## Problem to solve:
Please recast everything from the line containing "Click the playground icon" down to the end of the rows as a JSON list of strings, one string per line, leaving out blank lines.

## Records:
== == ==
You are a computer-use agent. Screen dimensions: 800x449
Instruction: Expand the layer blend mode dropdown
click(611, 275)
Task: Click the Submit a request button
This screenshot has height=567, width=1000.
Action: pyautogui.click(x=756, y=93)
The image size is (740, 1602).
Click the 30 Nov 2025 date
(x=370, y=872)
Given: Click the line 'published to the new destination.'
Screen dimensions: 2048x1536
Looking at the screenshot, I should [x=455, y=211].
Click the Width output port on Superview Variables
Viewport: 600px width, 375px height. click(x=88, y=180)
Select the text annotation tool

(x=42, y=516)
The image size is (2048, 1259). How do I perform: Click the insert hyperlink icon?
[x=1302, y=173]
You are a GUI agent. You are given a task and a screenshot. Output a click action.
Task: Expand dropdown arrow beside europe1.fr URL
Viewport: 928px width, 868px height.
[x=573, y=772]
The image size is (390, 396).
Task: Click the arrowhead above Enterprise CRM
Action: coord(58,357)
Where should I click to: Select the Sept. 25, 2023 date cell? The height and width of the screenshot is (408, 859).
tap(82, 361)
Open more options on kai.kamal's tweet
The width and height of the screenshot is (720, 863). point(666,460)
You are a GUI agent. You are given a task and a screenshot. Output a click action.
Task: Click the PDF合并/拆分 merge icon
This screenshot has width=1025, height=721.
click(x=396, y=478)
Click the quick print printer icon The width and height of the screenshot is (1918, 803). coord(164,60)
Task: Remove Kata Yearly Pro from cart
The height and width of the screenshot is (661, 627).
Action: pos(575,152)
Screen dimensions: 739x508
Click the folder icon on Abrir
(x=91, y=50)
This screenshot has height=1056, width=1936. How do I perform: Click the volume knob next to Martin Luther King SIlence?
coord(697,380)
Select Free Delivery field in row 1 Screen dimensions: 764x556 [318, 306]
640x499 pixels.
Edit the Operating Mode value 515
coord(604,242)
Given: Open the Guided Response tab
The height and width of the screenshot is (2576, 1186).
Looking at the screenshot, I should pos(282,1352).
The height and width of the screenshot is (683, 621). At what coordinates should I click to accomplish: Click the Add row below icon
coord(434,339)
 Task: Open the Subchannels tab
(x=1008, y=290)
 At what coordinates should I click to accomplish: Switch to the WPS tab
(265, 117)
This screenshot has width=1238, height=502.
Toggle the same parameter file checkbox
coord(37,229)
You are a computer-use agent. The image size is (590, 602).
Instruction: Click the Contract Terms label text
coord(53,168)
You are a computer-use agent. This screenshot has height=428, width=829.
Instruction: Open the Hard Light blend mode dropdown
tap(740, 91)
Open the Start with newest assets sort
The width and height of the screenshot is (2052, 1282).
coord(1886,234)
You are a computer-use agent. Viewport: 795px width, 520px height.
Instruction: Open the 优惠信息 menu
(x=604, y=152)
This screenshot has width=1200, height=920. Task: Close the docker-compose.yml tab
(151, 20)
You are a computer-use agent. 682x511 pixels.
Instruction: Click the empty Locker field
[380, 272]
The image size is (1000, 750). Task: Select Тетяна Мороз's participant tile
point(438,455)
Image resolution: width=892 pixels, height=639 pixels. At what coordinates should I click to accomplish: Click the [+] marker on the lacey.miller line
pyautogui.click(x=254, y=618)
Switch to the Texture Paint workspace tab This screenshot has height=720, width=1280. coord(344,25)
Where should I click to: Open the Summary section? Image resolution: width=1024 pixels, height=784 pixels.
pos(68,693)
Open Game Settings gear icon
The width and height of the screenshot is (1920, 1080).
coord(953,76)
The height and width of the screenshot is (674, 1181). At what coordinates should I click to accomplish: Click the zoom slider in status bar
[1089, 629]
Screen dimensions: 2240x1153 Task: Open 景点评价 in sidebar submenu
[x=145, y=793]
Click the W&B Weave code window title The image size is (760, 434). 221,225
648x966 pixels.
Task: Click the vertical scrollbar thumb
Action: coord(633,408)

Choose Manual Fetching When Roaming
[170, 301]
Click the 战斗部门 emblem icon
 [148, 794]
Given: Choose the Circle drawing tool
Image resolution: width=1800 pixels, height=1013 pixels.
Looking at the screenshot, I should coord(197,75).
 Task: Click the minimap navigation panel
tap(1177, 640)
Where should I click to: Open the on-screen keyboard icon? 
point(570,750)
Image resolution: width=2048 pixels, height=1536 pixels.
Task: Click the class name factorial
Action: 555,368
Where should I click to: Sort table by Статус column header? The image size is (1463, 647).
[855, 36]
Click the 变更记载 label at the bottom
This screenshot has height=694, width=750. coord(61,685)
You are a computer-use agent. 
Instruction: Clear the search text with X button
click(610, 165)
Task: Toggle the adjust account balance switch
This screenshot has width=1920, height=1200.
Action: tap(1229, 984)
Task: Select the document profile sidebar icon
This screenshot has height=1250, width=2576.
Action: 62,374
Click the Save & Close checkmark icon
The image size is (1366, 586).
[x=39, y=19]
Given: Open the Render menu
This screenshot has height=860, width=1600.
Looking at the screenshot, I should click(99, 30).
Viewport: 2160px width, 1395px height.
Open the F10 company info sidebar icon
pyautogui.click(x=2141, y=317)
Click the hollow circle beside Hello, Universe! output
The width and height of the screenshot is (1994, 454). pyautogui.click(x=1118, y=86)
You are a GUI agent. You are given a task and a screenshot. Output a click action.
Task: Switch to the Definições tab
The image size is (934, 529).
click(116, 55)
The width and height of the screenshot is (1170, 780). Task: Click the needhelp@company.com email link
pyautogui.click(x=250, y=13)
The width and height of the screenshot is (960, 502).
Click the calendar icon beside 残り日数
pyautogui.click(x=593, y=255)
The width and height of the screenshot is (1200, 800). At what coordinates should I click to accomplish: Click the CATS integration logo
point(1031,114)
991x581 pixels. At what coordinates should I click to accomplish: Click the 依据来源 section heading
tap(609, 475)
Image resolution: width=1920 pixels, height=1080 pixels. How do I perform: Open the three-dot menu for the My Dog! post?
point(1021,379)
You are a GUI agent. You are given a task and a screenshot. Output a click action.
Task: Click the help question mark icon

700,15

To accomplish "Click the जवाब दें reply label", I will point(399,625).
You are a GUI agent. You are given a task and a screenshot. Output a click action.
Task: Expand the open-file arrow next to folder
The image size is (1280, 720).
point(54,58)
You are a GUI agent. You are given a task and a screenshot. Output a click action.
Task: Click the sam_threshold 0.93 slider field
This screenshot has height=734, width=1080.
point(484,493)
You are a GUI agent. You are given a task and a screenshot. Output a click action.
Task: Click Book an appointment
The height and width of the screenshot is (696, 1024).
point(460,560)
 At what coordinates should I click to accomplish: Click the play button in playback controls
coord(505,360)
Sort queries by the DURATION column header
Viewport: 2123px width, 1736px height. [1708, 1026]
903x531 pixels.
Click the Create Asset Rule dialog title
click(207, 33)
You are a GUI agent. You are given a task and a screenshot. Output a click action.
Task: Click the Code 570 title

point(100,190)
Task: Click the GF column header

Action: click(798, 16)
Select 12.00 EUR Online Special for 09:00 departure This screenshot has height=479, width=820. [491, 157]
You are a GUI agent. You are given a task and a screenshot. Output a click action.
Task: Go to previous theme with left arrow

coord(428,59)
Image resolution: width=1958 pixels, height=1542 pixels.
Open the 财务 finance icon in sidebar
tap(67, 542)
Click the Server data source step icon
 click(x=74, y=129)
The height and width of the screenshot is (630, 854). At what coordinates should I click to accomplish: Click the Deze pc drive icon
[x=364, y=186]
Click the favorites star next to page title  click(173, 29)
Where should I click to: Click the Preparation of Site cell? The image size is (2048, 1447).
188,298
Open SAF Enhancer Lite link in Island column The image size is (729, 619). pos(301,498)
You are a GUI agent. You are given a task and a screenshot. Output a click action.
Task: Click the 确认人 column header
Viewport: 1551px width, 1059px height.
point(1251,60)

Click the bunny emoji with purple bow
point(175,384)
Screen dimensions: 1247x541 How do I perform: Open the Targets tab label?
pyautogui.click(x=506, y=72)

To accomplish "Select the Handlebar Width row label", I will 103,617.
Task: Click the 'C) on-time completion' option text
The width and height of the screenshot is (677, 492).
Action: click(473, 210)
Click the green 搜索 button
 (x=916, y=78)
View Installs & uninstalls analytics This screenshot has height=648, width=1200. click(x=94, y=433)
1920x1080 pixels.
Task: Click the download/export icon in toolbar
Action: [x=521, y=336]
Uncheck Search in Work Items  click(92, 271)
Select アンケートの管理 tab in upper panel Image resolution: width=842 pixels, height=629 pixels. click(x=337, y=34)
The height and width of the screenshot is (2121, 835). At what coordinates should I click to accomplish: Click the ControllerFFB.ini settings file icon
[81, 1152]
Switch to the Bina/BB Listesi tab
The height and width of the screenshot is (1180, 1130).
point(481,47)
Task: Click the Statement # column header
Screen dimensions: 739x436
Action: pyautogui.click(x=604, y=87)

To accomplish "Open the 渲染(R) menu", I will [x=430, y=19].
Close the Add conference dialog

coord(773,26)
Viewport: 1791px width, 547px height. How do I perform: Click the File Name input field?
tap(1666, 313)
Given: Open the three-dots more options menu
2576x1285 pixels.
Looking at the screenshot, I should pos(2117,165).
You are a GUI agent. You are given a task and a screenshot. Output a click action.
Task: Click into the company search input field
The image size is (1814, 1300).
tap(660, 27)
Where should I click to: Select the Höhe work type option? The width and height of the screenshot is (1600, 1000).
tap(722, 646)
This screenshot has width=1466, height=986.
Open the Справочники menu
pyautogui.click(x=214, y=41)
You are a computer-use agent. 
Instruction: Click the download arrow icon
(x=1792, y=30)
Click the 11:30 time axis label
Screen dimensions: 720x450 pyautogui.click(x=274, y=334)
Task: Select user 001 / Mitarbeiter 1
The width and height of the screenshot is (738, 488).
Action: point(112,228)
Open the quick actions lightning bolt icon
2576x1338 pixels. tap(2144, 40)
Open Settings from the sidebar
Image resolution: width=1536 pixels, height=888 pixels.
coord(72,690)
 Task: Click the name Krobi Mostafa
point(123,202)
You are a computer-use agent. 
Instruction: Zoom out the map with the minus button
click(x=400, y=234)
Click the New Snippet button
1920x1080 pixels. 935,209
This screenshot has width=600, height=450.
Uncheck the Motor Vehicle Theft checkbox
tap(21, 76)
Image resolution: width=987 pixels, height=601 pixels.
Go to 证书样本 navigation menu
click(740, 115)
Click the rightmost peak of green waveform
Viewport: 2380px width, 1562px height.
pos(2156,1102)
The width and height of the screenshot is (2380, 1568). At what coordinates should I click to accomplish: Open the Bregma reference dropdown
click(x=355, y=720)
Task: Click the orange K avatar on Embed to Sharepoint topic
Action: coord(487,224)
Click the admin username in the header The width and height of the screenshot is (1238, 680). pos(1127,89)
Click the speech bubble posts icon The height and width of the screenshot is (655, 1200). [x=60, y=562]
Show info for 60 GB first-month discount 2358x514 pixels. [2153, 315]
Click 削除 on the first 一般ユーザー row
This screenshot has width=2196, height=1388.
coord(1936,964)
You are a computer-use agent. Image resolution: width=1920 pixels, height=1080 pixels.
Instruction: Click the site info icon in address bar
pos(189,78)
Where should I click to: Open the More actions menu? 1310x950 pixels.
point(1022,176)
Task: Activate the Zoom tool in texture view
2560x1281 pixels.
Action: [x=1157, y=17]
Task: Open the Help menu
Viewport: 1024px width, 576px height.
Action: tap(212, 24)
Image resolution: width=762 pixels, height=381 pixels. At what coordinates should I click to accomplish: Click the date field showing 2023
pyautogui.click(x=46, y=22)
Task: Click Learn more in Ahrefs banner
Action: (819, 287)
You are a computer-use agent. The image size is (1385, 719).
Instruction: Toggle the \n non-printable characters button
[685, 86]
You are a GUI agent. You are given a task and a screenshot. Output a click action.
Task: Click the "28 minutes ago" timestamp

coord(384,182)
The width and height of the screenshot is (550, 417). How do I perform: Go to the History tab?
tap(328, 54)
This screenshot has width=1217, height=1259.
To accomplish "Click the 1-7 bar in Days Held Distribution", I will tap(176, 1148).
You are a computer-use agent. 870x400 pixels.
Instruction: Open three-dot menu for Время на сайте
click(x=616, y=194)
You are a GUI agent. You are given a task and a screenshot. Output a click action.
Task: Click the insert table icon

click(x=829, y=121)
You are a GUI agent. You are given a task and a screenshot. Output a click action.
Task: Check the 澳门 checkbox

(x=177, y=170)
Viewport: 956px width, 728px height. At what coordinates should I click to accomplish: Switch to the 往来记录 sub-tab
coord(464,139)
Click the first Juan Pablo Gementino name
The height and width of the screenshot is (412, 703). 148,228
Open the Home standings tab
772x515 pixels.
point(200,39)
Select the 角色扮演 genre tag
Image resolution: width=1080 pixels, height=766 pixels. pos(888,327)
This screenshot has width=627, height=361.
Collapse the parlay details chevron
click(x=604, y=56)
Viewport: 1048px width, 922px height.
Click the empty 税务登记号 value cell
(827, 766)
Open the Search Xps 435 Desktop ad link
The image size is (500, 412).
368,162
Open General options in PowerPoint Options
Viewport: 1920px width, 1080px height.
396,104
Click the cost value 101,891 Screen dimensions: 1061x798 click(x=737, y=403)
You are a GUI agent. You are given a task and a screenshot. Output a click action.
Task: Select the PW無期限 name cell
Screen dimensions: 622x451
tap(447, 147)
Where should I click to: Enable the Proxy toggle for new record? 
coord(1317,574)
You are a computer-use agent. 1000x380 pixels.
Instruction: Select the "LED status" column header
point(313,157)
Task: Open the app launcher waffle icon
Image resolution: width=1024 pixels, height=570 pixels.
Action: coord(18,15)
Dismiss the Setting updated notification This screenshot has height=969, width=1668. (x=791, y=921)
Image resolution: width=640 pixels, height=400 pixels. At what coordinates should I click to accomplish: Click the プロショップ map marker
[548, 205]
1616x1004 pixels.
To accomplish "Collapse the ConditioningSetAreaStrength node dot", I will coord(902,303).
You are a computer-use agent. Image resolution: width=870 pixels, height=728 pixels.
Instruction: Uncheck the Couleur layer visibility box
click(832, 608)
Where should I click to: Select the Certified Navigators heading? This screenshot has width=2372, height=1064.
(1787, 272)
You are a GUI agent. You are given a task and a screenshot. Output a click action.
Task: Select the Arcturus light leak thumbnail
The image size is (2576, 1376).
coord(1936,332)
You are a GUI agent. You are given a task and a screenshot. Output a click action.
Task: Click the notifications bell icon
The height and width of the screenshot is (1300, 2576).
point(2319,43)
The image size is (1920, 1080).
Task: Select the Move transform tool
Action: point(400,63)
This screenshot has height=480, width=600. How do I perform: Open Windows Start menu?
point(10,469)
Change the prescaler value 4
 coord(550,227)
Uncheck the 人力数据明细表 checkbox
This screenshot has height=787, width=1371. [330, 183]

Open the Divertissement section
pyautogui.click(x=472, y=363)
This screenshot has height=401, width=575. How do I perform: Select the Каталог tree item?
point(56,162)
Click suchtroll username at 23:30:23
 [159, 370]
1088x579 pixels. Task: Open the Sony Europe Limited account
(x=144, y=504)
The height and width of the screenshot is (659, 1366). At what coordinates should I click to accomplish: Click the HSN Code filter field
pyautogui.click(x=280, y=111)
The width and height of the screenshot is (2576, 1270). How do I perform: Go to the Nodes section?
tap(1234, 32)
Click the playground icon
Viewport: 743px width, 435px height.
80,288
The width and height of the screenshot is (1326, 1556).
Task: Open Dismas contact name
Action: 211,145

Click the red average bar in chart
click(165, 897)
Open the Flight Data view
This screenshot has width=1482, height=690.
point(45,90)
== == ==
## Final answer:
[
  "Click the playground icon",
  "Viewport: 743px width, 435px height.",
  "80,288",
  "The width and height of the screenshot is (1326, 1556).",
  "Task: Open Dismas contact name",
  "Action: 211,145",
  "Click the red average bar in chart",
  "click(165, 897)",
  "Open the Flight Data view",
  "This screenshot has width=1482, height=690.",
  "point(45,90)"
]